Pointing records for text and elements
>> START

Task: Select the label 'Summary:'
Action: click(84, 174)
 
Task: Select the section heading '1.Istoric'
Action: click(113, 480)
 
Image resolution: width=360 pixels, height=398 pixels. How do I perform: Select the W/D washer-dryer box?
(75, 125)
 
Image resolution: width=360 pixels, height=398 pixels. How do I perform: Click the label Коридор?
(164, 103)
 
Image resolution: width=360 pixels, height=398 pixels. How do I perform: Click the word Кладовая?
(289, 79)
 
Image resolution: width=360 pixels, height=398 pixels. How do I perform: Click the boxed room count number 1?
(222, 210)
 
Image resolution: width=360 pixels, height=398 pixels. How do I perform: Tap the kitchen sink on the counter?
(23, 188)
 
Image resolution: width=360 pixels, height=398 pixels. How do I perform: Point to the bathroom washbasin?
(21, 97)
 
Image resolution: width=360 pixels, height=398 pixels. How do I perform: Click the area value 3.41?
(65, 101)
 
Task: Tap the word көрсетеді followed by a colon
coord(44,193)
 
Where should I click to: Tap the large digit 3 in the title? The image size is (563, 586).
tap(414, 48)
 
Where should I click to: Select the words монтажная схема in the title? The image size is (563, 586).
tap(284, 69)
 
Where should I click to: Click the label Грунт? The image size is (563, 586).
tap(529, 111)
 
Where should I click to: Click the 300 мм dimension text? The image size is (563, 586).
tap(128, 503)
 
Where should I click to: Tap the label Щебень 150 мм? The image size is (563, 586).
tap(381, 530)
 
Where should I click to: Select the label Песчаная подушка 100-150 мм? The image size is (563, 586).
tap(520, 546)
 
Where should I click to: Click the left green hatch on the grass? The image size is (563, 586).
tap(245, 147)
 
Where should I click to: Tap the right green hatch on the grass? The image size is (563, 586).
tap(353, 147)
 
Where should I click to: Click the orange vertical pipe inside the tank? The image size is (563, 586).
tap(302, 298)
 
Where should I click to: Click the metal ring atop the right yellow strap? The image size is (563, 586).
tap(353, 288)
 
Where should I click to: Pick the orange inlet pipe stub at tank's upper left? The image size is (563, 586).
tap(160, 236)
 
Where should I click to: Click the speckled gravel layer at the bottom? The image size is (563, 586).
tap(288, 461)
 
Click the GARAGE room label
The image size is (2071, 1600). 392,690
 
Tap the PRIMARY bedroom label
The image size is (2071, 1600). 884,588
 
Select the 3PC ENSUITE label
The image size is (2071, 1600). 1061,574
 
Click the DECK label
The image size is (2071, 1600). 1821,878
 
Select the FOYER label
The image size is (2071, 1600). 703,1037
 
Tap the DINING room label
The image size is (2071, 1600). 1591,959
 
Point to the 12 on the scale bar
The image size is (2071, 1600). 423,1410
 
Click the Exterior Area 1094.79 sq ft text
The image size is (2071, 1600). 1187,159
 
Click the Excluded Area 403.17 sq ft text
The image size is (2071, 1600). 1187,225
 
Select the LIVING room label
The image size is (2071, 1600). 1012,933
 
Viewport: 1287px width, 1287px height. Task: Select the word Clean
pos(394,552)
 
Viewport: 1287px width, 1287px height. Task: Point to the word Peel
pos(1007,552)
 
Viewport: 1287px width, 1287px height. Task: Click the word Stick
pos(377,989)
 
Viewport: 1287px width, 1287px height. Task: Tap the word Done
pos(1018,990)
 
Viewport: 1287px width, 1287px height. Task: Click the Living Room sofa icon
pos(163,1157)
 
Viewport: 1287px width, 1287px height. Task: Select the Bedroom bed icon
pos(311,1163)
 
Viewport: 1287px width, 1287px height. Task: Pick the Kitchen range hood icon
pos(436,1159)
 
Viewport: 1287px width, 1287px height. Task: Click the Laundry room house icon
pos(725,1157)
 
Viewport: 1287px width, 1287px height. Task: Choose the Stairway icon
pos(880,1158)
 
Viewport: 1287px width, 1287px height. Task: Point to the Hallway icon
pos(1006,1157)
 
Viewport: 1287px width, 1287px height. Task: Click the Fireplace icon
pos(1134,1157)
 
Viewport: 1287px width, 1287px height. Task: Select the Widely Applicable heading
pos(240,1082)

>> END

AIM
Quote every one of the entries above word for word, with no alteration.

SOLUTION TO THE PROBLEM
Task: Select the label 'Summary:'
Action: click(84, 174)
 
Task: Select the section heading '1.Istoric'
Action: click(113, 480)
 
Image resolution: width=360 pixels, height=398 pixels. How do I perform: Select the W/D washer-dryer box?
(75, 125)
 
Image resolution: width=360 pixels, height=398 pixels. How do I perform: Click the label Коридор?
(164, 103)
 
Image resolution: width=360 pixels, height=398 pixels. How do I perform: Click the word Кладовая?
(289, 79)
 
Image resolution: width=360 pixels, height=398 pixels. How do I perform: Click the boxed room count number 1?
(222, 210)
 
Image resolution: width=360 pixels, height=398 pixels. How do I perform: Tap the kitchen sink on the counter?
(23, 188)
 
Image resolution: width=360 pixels, height=398 pixels. How do I perform: Point to the bathroom washbasin?
(21, 97)
 
Image resolution: width=360 pixels, height=398 pixels. How do I perform: Click the area value 3.41?
(65, 101)
 
Task: Tap the word көрсетеді followed by a colon
coord(44,193)
 
Where should I click to: Tap the large digit 3 in the title? The image size is (563, 586).
tap(414, 48)
 
Where should I click to: Select the words монтажная схема in the title? The image size is (563, 586).
tap(284, 69)
 
Where should I click to: Click the label Грунт? The image size is (563, 586).
tap(529, 111)
 
Where should I click to: Click the 300 мм dimension text? The image size is (563, 586).
tap(128, 503)
 
Where should I click to: Tap the label Щебень 150 мм? The image size is (563, 586).
tap(381, 530)
 
Where should I click to: Select the label Песчаная подушка 100-150 мм? The image size is (563, 586).
tap(520, 546)
 
Where should I click to: Click the left green hatch on the grass? The image size is (563, 586).
tap(245, 147)
 
Where should I click to: Tap the right green hatch on the grass? The image size is (563, 586).
tap(353, 147)
 
Where should I click to: Click the orange vertical pipe inside the tank? The image size is (563, 586).
tap(302, 298)
 
Where should I click to: Click the metal ring atop the right yellow strap? The image size is (563, 586).
tap(353, 288)
 
Where should I click to: Pick the orange inlet pipe stub at tank's upper left? The image size is (563, 586).
tap(160, 236)
 
Where should I click to: Click the speckled gravel layer at the bottom? The image size is (563, 586).
tap(288, 461)
 
Click the GARAGE room label
The image size is (2071, 1600). 392,690
 
Tap the PRIMARY bedroom label
The image size is (2071, 1600). 884,588
 
Select the 3PC ENSUITE label
The image size is (2071, 1600). 1061,574
 
Click the DECK label
The image size is (2071, 1600). 1821,878
 
Select the FOYER label
The image size is (2071, 1600). 703,1037
 
Tap the DINING room label
The image size is (2071, 1600). 1591,959
 
Point to the 12 on the scale bar
The image size is (2071, 1600). 423,1410
 
Click the Exterior Area 1094.79 sq ft text
The image size is (2071, 1600). 1187,159
 
Click the Excluded Area 403.17 sq ft text
The image size is (2071, 1600). 1187,225
 
Select the LIVING room label
The image size is (2071, 1600). 1012,933
 
Viewport: 1287px width, 1287px height. Task: Select the word Clean
pos(394,552)
 
Viewport: 1287px width, 1287px height. Task: Point to the word Peel
pos(1007,552)
 
Viewport: 1287px width, 1287px height. Task: Click the word Stick
pos(377,989)
 
Viewport: 1287px width, 1287px height. Task: Tap the word Done
pos(1018,990)
 
Viewport: 1287px width, 1287px height. Task: Click the Living Room sofa icon
pos(163,1157)
 
Viewport: 1287px width, 1287px height. Task: Select the Bedroom bed icon
pos(311,1163)
 
Viewport: 1287px width, 1287px height. Task: Pick the Kitchen range hood icon
pos(436,1159)
 
Viewport: 1287px width, 1287px height. Task: Click the Laundry room house icon
pos(725,1157)
 
Viewport: 1287px width, 1287px height. Task: Choose the Stairway icon
pos(880,1158)
 
Viewport: 1287px width, 1287px height. Task: Point to the Hallway icon
pos(1006,1157)
 
Viewport: 1287px width, 1287px height. Task: Click the Fireplace icon
pos(1134,1157)
 
Viewport: 1287px width, 1287px height. Task: Select the Widely Applicable heading
pos(240,1082)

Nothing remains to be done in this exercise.